Google Cloud BigQuery Client (async)
gcloud-aio-bigquery is an asynchronous Python client for Google Cloud BigQuery, built on `asyncio` and `aiohttp`. It's part of the `gcloud-aio-*` family, providing an asynchronous HTTP implementation of Google Cloud client libraries. The current version is 7.1.0 and it maintains an active release cadence.
Warnings
- gotcha The `gcloud-aio-bigquery` library currently does not support deleting rows from a table via its API. Users requiring this functionality may need to use alternative methods like the standard `google-cloud-bigquery` library or BigQuery's DML statements directly.
- gotcha There can be confusion between `gcloud-aio-*` (asynchronous) and `gcloud-rest-*` (synchronous) client libraries, as they share a codebase and similar naming conventions. Ensure you are importing and using the correct `gcloud.aio.*` modules for asynchronous operations.
- gotcha The `query_response_to_dict` utility may raise exceptions when processing nullable integer fields that contain `None` values. This can lead to data parsing errors for queries returning sparse data.
- gotcha Overusing `SELECT *` in BigQuery queries can significantly increase query costs and execution time, as BigQuery charges based on the amount of data scanned.
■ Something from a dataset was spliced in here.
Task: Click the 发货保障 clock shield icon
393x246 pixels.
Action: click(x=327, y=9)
This is a fundamental BigQuery best practice that applies to `gcloud-aio-bigquery` as well.
Install
-
pip install gcloud-aio-bigquery
Imports
- BigQuery
from gcloud.aio.bigquery import BigQuery
- Token
from gcloud.aio.auth import Token
Quickstart
import asyncio
import os
import aiohttp
from gcloud.aio.auth import Token
from gcloud.aio.bigquery import BigQuery
async def main():
# Ensure GOOGLE_CLOUD_PROJECT and GOOGLE_APPLICATION_CREDENTIALS
# are set in your environment for authentication.
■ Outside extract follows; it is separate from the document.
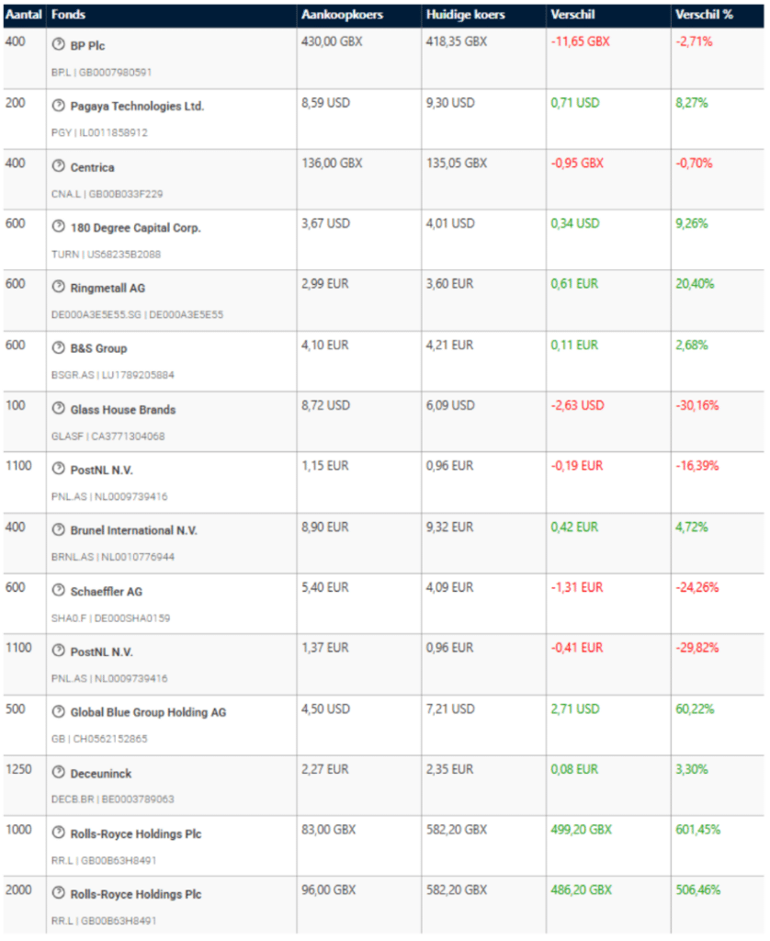Sort by the Aankoopkoers column header
Viewport: 770px width, 941px height.
click(x=343, y=15)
project = os.environ.get('GOOGLE_CLOUD_PROJECT', 'your-gcp-project-id') # Replace with your project ID
async with aiohttp.ClientSession() as session:
# Obtain Google Cloud credentials token
token = await Token(session=session).get()
# Initialize BigQuery client
client = BigQuery(project=project, session=session, token=token)
query = """
SELECT name, SUM(number) as total_babies
FROM `bigquery-public-data.usa_names.usa_1910_2013`
WHERE state = 'TX'
GROUP BY name
ORDER BY total_babies DESC
LIMIT 5
"""
print(f"Executing query for project: {project}")
job_id, result = await client.query_and_wait(query)
print(f"Query Job ID: {job_id}")
print("Top 5 baby names in Texas (1910-2013):")
for row in result['rows']:
print(f"- {row['name']}: {row['total_babies']}")
if __name__ == "__main__":
asyncio.run(main())